Маргарита Карловна вспоминала, улыбаясь, что когда он сам понял, что все может кончиться запоем, он предложил: "Пойдем к врачу". Заплатили большие деньги. После третьего сеанса он твердо заявил: "Не буду я больше ездить к этому сукиному сыну". "А почему, в чем дело, Сережа?" – спросила жена. Под ее хохот, он ответил: «Я должен сидеть и повторять за ним: "Я больше не пью, я больше не пью!.." Но ты понимаешь, Маргош, а я-то гляжу на него и вижу: ведь врет, сукин сын, сам-то пьет! Точно – пьет!"...»
В пятидесятые годы, по приглашению руководителей авиационной промышленности Китайской Народной Республики Анохин в течение трех месяцев работал в КНР в качестве летчика-испытателя и наставника китайских летчиков.
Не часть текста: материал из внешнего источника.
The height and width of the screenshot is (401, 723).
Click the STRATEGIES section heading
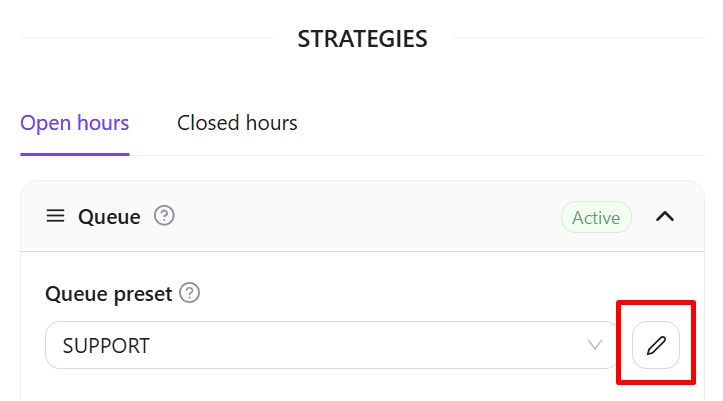[362, 40]
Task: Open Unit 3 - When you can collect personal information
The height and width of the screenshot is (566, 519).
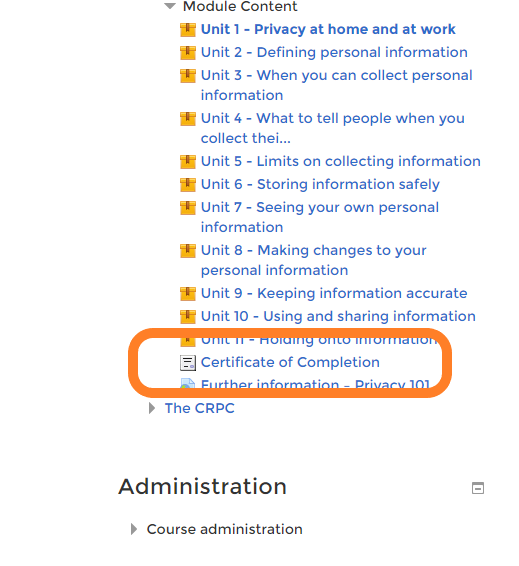Action: click(x=336, y=85)
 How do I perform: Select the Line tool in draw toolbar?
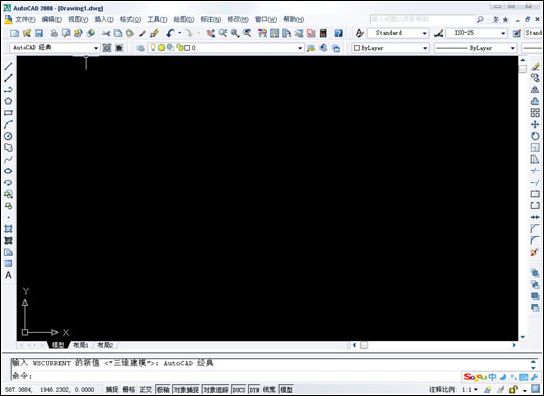[x=8, y=66]
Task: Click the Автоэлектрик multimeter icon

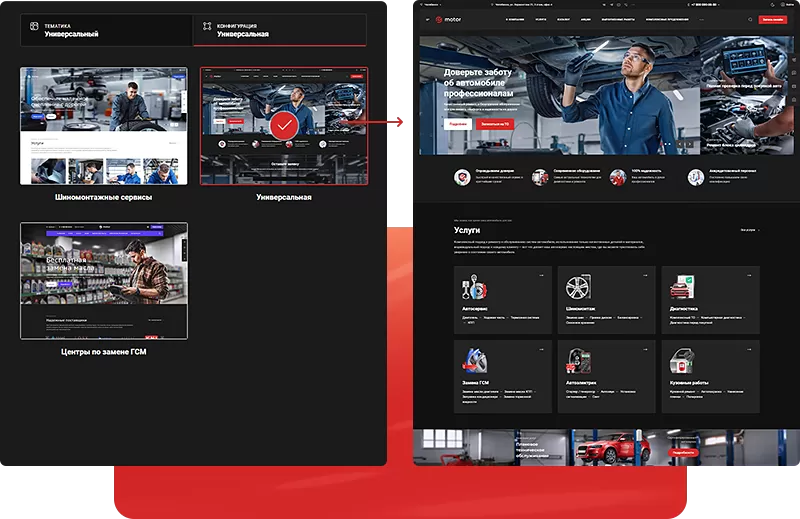Action: (577, 361)
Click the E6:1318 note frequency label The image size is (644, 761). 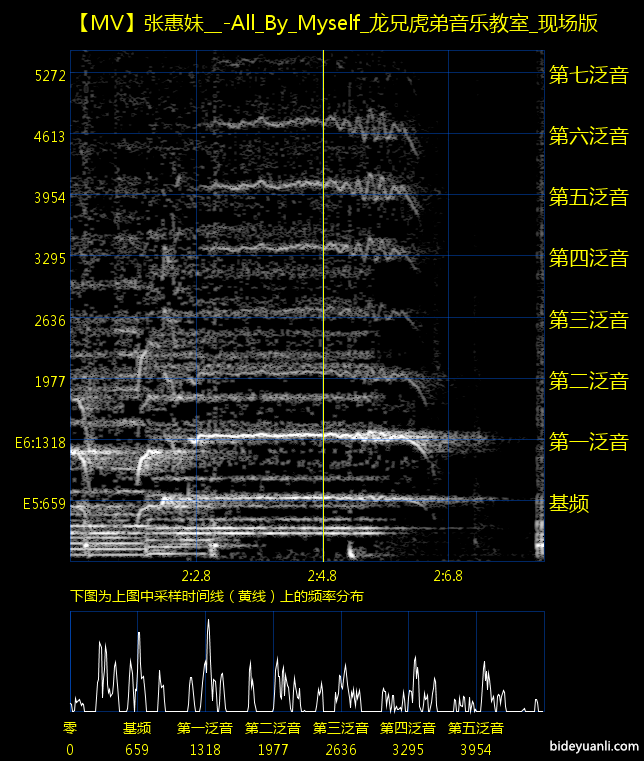pos(41,442)
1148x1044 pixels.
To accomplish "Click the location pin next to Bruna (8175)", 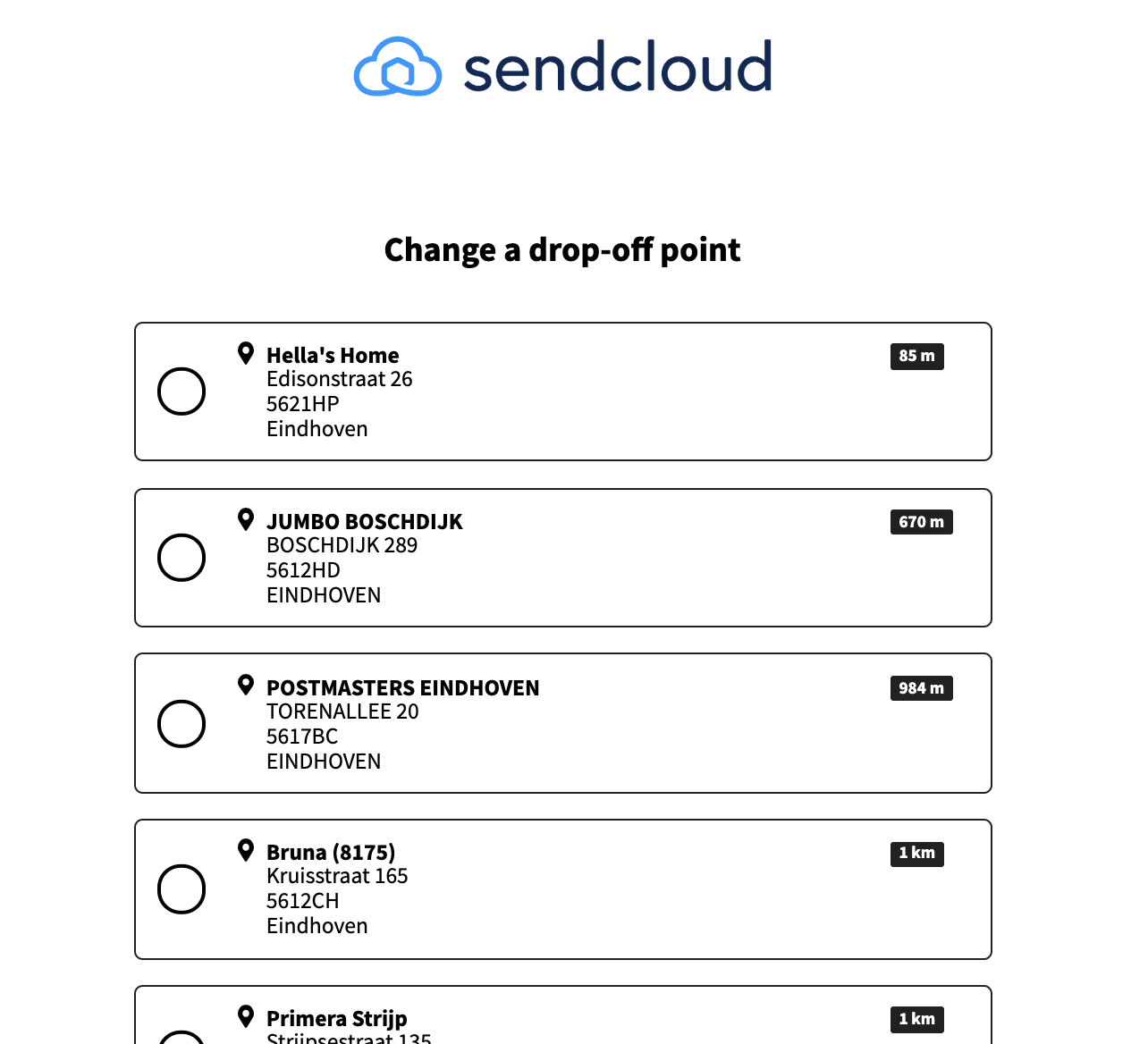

Китайские специалисты долгое время не могли справиться с довольно интенсивной вибрацией двигателя опытного самолета. В конце концов с помощью Анохина проблема тряски была снята. Машина – копия нашего МиГ-17 – пошла в серию, а летчик вернулся домой полный впечатлений и с сознанием выполненного долга. Соседняя, союзная страна жила бедно, китайские летчики летали полуголодные, питаясь одним рисом. (Сейчас всем, кто видел и видит разносторонние успехи Китая последних лет, в это трудно поверить, но тогда было именно так). Анохин практически всю свою зарплату ухлопывал на своих китайских коллег-летчиков. Он кормил и поил их. Научился вместе с ними есть змей и трепангов, как рассказывал жене, а, главное, постарался передать им свой богатый летный опыт.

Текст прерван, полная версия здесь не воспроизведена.